- _What is being asked_
Below are the records. Retype exactly the lines between the lines holding "Open the three-dot menu on" and "Tap the /sdcard/ebook", inclusive.

- _The input_
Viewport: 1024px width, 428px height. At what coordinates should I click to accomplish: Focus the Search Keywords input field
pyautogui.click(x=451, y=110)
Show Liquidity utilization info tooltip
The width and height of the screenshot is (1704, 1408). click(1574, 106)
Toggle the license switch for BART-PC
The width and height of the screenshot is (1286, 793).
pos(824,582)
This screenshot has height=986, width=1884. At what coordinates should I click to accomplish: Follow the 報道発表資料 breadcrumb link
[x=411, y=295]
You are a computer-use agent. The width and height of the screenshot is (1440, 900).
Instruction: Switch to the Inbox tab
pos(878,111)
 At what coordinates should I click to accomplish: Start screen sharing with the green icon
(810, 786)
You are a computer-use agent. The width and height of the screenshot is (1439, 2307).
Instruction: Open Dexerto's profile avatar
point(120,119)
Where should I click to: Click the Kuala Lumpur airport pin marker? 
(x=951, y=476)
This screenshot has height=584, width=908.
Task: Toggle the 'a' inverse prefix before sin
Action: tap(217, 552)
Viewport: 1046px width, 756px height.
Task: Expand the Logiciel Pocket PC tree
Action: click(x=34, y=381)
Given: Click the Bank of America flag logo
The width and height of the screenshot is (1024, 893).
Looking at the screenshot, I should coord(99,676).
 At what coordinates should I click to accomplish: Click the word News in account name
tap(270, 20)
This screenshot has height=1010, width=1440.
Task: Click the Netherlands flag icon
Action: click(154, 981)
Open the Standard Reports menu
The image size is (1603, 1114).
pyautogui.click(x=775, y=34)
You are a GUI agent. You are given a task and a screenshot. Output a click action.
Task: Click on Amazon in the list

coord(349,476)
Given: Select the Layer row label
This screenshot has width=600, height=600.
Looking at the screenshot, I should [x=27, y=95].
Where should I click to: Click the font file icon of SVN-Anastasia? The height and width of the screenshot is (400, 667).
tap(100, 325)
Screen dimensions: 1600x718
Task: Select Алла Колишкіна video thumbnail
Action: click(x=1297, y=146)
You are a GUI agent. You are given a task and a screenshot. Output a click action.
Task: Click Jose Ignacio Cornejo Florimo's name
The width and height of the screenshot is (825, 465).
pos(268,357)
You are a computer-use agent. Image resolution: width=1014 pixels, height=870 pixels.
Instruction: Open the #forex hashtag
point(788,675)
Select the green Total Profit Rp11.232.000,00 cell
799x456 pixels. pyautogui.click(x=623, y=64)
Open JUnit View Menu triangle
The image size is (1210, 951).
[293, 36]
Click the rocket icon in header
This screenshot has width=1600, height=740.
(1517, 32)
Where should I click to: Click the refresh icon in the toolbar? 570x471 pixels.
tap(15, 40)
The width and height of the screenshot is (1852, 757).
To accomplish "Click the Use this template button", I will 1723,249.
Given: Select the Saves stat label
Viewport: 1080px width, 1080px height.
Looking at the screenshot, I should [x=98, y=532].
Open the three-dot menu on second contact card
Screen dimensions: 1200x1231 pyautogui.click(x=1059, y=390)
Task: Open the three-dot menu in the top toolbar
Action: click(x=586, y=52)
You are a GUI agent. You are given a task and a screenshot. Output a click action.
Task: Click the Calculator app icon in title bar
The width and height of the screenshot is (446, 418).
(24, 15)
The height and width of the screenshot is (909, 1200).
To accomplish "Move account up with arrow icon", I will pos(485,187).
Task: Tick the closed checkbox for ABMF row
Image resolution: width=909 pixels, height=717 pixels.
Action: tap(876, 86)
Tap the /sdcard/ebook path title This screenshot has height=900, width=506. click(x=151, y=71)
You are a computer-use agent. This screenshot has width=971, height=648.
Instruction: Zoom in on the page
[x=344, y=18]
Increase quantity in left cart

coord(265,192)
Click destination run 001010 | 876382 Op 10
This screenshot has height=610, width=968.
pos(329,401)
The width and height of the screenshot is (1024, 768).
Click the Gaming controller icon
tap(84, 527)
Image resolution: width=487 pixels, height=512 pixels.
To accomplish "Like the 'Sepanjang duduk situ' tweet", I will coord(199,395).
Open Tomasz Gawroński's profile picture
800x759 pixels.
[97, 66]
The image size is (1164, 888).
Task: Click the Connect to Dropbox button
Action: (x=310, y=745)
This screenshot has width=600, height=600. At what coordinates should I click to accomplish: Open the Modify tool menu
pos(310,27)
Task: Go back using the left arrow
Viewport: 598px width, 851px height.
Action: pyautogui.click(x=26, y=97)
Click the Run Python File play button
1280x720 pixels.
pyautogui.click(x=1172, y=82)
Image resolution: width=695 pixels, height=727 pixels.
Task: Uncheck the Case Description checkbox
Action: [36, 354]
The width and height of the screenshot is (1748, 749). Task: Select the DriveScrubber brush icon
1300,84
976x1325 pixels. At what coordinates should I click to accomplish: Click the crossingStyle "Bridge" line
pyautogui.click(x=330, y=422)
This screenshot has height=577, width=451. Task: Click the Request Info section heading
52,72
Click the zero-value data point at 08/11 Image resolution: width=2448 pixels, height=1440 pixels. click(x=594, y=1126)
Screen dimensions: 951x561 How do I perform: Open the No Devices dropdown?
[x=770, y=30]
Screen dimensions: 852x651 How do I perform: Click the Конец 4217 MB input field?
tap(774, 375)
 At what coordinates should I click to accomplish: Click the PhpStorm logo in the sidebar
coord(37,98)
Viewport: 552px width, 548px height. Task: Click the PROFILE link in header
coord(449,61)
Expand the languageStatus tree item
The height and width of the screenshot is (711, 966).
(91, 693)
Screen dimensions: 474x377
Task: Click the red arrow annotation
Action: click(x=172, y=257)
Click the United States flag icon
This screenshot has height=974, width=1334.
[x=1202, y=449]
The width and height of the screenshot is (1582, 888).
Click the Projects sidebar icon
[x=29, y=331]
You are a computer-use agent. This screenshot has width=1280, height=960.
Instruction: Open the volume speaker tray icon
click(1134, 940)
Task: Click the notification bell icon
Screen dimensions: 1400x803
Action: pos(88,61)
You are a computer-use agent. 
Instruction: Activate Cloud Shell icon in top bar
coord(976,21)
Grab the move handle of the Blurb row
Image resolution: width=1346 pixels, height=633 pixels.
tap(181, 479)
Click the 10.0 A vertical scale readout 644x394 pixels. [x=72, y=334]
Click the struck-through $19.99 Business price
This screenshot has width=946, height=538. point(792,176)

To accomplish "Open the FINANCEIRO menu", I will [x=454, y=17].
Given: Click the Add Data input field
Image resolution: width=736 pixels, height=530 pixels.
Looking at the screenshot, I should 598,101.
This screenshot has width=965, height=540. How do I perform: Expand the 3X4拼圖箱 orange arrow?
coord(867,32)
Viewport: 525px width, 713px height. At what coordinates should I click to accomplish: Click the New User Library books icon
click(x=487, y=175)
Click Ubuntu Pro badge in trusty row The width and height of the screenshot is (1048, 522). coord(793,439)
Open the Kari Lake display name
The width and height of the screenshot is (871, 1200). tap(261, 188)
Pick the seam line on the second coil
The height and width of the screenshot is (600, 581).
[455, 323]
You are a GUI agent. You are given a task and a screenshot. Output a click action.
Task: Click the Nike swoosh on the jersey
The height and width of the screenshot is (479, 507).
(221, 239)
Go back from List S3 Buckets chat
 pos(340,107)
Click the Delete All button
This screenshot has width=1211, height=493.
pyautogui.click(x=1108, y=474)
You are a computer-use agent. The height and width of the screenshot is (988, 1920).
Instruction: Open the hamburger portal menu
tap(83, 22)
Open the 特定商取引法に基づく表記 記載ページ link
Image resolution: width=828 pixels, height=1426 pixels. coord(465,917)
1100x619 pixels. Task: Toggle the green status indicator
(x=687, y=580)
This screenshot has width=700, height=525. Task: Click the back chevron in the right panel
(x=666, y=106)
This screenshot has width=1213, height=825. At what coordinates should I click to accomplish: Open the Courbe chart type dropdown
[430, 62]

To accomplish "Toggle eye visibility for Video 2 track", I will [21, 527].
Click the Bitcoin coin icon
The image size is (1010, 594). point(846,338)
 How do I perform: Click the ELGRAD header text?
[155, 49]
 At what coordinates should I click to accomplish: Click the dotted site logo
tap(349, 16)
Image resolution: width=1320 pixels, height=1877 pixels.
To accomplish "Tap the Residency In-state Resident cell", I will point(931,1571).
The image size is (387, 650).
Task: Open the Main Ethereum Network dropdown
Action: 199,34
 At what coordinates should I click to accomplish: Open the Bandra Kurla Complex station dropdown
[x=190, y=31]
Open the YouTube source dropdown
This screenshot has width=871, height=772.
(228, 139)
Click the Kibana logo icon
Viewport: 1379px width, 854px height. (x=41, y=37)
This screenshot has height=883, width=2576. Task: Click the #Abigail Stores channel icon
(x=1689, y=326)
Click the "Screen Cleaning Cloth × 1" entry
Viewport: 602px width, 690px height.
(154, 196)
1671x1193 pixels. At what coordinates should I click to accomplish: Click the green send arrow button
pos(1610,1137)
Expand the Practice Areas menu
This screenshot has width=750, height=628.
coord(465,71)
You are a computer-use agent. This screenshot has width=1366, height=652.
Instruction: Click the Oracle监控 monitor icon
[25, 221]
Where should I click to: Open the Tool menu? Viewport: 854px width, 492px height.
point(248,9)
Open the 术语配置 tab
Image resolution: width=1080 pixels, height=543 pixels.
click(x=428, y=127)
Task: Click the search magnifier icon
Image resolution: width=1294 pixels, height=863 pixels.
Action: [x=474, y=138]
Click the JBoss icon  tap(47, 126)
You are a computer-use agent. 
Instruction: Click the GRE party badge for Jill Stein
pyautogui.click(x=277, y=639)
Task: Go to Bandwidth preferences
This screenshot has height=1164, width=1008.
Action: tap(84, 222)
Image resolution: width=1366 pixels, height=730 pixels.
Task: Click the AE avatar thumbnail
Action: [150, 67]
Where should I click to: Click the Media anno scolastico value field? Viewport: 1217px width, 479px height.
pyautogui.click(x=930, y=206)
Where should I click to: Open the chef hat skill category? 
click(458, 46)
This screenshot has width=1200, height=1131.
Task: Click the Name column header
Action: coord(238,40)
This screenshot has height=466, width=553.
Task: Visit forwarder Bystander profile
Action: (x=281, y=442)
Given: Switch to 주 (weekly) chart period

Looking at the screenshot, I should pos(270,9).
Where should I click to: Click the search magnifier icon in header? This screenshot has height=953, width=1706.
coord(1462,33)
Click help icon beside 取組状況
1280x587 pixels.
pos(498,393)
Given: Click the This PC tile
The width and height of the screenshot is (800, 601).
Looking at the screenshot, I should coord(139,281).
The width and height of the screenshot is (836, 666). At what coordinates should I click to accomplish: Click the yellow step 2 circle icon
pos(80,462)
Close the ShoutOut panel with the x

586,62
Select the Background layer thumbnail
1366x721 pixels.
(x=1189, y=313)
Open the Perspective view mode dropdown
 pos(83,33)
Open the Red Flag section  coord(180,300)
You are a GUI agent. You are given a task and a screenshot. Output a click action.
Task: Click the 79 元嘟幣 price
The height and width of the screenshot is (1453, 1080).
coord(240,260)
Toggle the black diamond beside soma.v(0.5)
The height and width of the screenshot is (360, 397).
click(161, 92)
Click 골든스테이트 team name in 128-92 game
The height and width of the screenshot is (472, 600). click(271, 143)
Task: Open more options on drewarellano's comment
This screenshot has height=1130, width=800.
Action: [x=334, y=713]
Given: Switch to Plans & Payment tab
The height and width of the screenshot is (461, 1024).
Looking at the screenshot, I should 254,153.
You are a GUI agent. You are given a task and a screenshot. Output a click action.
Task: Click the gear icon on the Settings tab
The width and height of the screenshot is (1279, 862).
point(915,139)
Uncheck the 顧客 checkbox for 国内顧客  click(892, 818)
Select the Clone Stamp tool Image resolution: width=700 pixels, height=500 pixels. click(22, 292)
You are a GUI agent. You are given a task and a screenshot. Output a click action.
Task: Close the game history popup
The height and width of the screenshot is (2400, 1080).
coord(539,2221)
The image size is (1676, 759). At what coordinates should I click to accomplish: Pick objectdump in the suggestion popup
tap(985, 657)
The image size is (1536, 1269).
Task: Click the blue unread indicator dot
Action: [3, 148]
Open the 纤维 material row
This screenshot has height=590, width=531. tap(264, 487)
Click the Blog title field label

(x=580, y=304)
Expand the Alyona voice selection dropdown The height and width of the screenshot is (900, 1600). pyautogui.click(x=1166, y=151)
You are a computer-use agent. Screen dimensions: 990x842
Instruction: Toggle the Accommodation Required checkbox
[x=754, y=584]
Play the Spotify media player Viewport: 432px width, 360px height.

- _Solved problem_
Open the three-dot menu on second contact card
Screen dimensions: 1200x1231 pyautogui.click(x=1059, y=390)
Task: Open the three-dot menu in the top toolbar
Action: click(x=586, y=52)
You are a GUI agent. You are given a task and a screenshot. Output a click action.
Task: Click the Calculator app icon in title bar
The width and height of the screenshot is (446, 418).
(24, 15)
The height and width of the screenshot is (909, 1200).
To accomplish "Move account up with arrow icon", I will pos(485,187).
Task: Tick the closed checkbox for ABMF row
Image resolution: width=909 pixels, height=717 pixels.
Action: tap(876, 86)
Tap the /sdcard/ebook path title This screenshot has height=900, width=506. click(x=151, y=71)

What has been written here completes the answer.